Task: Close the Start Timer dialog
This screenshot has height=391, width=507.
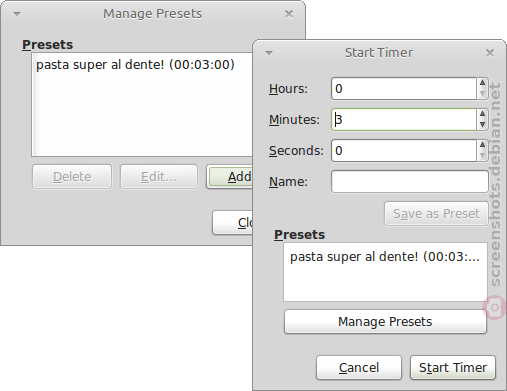Action: [x=490, y=53]
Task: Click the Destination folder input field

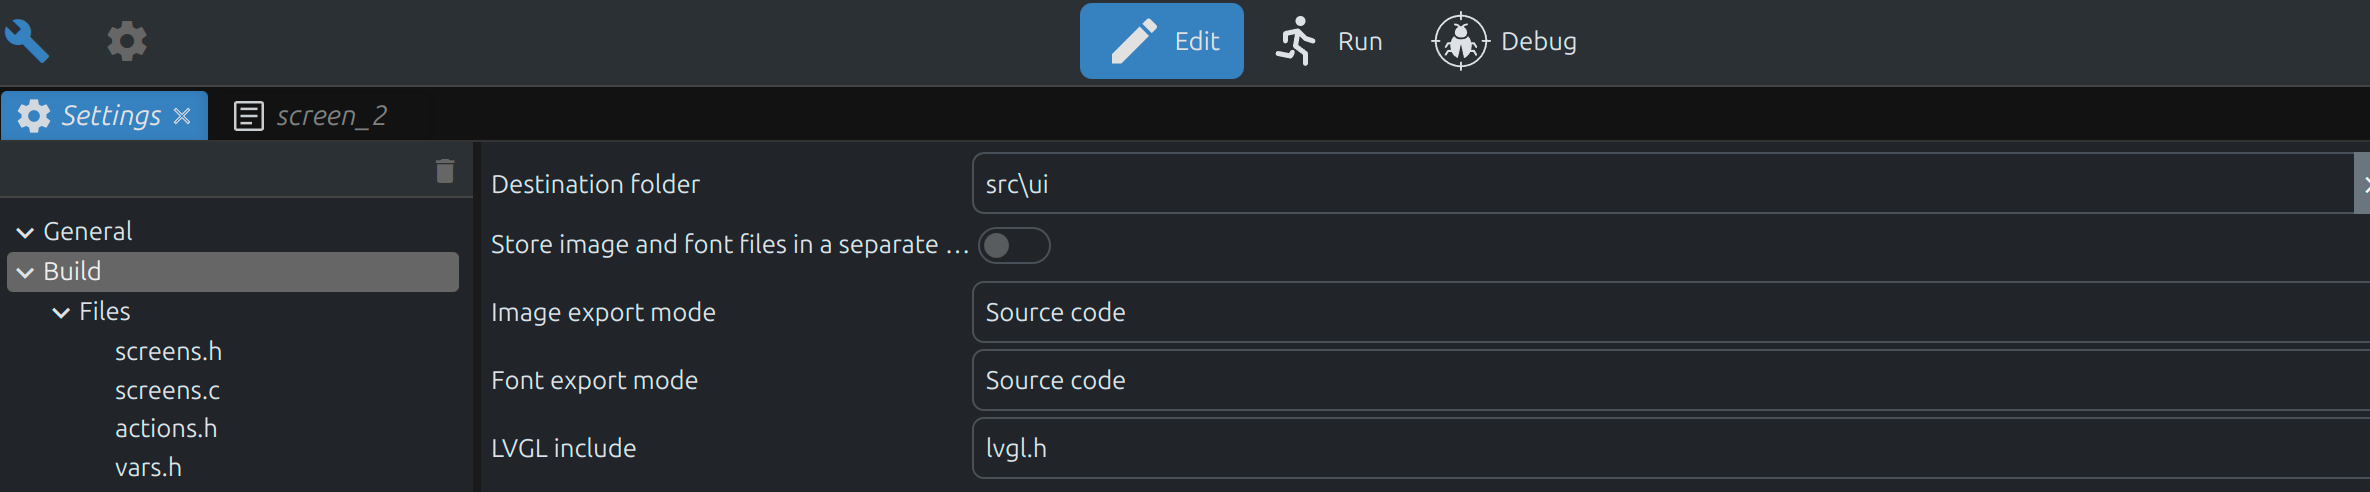Action: 1660,184
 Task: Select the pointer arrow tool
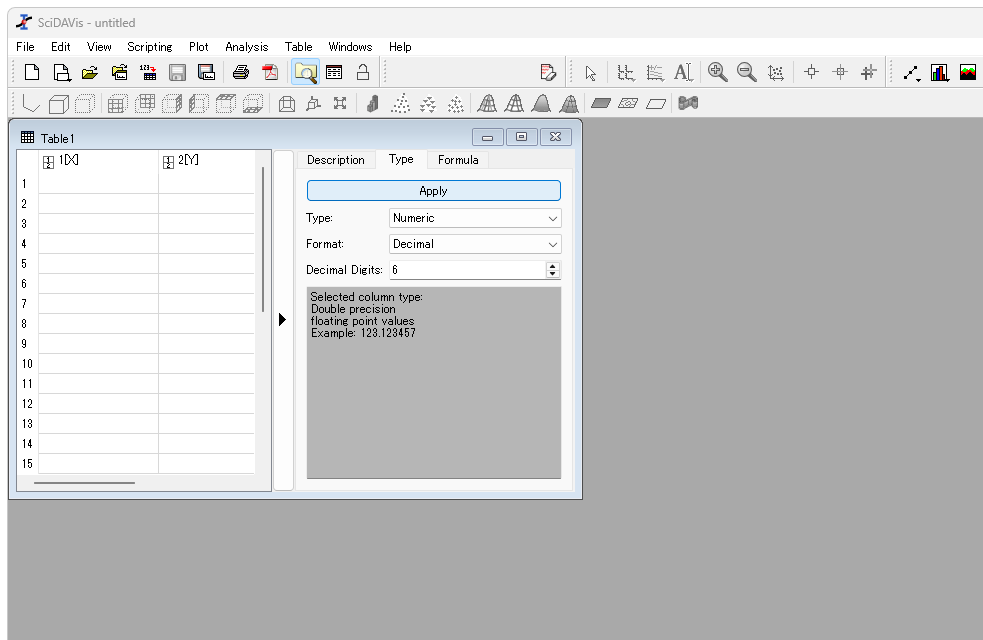[590, 72]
-=-=-=-=-
[TASK OBJECTIVE] If a record holds a picture, skip the picture and write out everything else exactly.

[WRITTEN RESPONSE]
Task: Close the Start Timer dialog
This screenshot has height=391, width=507.
Action: [x=490, y=53]
Task: Click the Destination folder input field

Action: 1660,184
 Task: Select the pointer arrow tool
[590, 72]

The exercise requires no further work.